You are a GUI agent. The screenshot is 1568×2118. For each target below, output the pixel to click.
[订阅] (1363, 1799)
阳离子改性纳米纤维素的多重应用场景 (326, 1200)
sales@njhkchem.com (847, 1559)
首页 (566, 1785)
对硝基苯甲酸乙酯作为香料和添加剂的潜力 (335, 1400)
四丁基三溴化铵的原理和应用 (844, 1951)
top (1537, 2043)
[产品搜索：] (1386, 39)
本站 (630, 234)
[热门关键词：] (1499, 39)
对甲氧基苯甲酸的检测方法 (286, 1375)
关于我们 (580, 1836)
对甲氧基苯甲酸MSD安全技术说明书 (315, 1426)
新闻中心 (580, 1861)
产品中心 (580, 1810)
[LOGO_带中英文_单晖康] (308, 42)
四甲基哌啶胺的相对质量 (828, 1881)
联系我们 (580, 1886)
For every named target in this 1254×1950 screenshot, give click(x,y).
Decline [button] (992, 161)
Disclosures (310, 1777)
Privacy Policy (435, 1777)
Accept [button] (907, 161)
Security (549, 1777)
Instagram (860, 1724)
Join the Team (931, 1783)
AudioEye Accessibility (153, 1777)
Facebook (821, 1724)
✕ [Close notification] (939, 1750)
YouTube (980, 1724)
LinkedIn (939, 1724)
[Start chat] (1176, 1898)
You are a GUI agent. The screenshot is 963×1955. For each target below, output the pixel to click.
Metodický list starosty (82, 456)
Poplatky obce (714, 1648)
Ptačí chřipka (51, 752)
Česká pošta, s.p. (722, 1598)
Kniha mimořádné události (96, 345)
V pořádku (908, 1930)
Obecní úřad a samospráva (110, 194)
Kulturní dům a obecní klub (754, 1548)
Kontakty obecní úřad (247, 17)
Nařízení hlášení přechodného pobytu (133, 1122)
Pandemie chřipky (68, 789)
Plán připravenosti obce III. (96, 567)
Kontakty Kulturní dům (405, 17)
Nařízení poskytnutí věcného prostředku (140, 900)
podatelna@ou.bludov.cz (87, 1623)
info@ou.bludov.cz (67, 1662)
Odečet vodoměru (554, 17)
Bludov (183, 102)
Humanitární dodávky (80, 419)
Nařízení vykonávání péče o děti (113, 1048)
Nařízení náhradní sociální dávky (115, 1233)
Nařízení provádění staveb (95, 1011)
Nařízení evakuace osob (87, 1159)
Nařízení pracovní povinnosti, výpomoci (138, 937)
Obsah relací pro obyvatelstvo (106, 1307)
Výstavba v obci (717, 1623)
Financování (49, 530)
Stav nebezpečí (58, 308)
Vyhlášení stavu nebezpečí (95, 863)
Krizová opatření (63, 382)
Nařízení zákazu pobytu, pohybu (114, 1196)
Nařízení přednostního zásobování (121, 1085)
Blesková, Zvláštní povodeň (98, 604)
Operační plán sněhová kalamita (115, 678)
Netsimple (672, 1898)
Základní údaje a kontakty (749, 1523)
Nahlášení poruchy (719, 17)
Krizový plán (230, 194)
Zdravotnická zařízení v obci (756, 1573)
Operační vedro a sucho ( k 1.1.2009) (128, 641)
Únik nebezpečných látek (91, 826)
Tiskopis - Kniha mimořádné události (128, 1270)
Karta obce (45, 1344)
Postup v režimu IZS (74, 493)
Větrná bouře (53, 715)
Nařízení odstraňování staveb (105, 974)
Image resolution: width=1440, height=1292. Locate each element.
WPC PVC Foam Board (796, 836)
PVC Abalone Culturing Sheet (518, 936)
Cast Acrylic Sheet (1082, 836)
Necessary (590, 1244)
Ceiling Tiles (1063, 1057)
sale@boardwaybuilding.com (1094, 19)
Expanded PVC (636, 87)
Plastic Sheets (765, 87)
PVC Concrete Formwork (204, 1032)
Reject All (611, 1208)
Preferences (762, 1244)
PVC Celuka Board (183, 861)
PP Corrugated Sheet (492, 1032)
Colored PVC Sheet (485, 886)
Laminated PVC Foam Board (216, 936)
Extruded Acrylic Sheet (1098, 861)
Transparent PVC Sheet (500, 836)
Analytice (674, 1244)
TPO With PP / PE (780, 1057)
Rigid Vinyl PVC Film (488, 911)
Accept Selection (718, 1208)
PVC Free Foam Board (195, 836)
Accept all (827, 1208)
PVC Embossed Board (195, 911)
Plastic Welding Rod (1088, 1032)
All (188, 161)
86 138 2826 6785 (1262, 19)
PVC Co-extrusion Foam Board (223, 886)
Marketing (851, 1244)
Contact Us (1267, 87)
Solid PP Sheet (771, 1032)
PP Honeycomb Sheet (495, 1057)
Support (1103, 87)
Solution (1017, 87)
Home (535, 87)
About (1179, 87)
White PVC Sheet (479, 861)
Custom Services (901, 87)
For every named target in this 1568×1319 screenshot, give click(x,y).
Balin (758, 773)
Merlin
#####
● OBJECTIVE
Reproduce the data above in full, changing "Odečet vodoměru" to "Stav vodoměru" wherever it occurs and leaving everything else unaltered.

● RESULT FOR THIS EXERCISE
You are a GUI agent. The screenshot is 1568×2118. For each target below, output the pixel to click.
[订阅] (1363, 1799)
阳离子改性纳米纤维素的多重应用场景 (326, 1200)
sales@njhkchem.com (847, 1559)
首页 (566, 1785)
对硝基苯甲酸乙酯作为香料和添加剂的潜力 (335, 1400)
四丁基三溴化铵的原理和应用 (844, 1951)
top (1537, 2043)
[产品搜索：] (1386, 39)
本站 (630, 234)
[热门关键词：] (1499, 39)
对甲氧基苯甲酸的检测方法 (286, 1375)
关于我们 (580, 1836)
对甲氧基苯甲酸MSD安全技术说明书 (315, 1426)
新闻中心 (580, 1861)
产品中心 (580, 1810)
[LOGO_带中英文_单晖康] (308, 42)
四甲基哌啶胺的相对质量 (828, 1881)
联系我们 (580, 1886)
For every named target in this 1254×1950 screenshot, give click(x,y).
Decline [button] (992, 161)
Disclosures (310, 1777)
Privacy Policy (435, 1777)
Accept [button] (907, 161)
Security (549, 1777)
Instagram (860, 1724)
Join the Team (931, 1783)
AudioEye Accessibility (153, 1777)
Facebook (821, 1724)
✕ [Close notification] (939, 1750)
YouTube (980, 1724)
LinkedIn (939, 1724)
[Start chat] (1176, 1898)
You are a GUI agent. The screenshot is 963×1955. For each target below, output the pixel to click.
Metodický list starosty (82, 456)
Poplatky obce (714, 1648)
Ptačí chřipka (51, 752)
Česká pošta, s.p. (722, 1598)
Kniha mimořádné události (96, 345)
V pořádku (908, 1930)
Obecní úřad a samospráva (110, 194)
Kulturní dům a obecní klub (754, 1548)
Kontakty obecní úřad (247, 17)
Nařízení hlášení přechodného pobytu (133, 1122)
Pandemie chřipky (68, 789)
Plán připravenosti obce III. (96, 567)
Kontakty Kulturní dům (405, 17)
Nařízení poskytnutí věcného prostředku (140, 900)
podatelna@ou.bludov.cz (87, 1623)
info@ou.bludov.cz (67, 1662)
Stav vodoměru (554, 17)
Bludov (183, 102)
Humanitární dodávky (80, 419)
Nařízení vykonávání péče o děti (113, 1048)
Nařízení náhradní sociální dávky (115, 1233)
Nařízení provádění staveb (95, 1011)
Nařízení evakuace osob (87, 1159)
Nařízení pracovní povinnosti, výpomoci (138, 937)
Obsah relací pro obyvatelstvo (106, 1307)
Výstavba v obci (717, 1623)
Financování (49, 530)
Stav nebezpečí (58, 308)
Vyhlášení stavu nebezpečí (95, 863)
Krizová opatření (63, 382)
Nařízení zákazu pobytu, pohybu (114, 1196)
Nařízení přednostního zásobování (121, 1085)
Blesková, Zvláštní povodeň (98, 604)
Operační plán sněhová kalamita (115, 678)
Netsimple (672, 1898)
Základní údaje a kontakty (749, 1523)
Nahlášení poruchy (719, 17)
Krizový plán (230, 194)
Zdravotnická zařízení v obci (756, 1573)
Operační vedro a sucho ( k 1.1.2009) (128, 641)
Únik nebezpečných látek (91, 826)
Tiskopis - Kniha mimořádné události (128, 1270)
Karta obce (45, 1344)
Postup v režimu IZS (74, 493)
Větrná bouře (53, 715)
Nařízení odstraňování staveb (105, 974)
Image resolution: width=1440, height=1292. Locate each element.
WPC PVC Foam Board (796, 836)
PVC Abalone Culturing Sheet (518, 936)
Cast Acrylic Sheet (1082, 836)
Necessary (590, 1244)
Ceiling Tiles (1063, 1057)
sale@boardwaybuilding.com (1094, 19)
Expanded PVC (636, 87)
Plastic Sheets (765, 87)
PVC Concrete Formwork (204, 1032)
Reject All (611, 1208)
Preferences (762, 1244)
PVC Celuka Board (183, 861)
PP Corrugated Sheet (492, 1032)
Colored PVC Sheet (485, 886)
Laminated PVC Foam Board (216, 936)
Extruded Acrylic Sheet (1098, 861)
Transparent PVC Sheet (500, 836)
Analytice (674, 1244)
TPO With PP / PE (780, 1057)
Rigid Vinyl PVC Film (488, 911)
Accept Selection (718, 1208)
PVC Free Foam Board (195, 836)
Accept all (827, 1208)
PVC Embossed Board (195, 911)
Plastic Welding Rod (1088, 1032)
All (188, 161)
86 138 2826 6785 (1262, 19)
PVC Co-extrusion Foam Board (223, 886)
Marketing (851, 1244)
Contact Us (1267, 87)
Solid PP Sheet (771, 1032)
PP Honeycomb Sheet (495, 1057)
Support (1103, 87)
Solution (1017, 87)
Home (535, 87)
About (1179, 87)
White PVC Sheet (479, 861)
Custom Services (901, 87)
For every named target in this 1568×1319 screenshot, give click(x,y).
Balin (758, 773)
Merlin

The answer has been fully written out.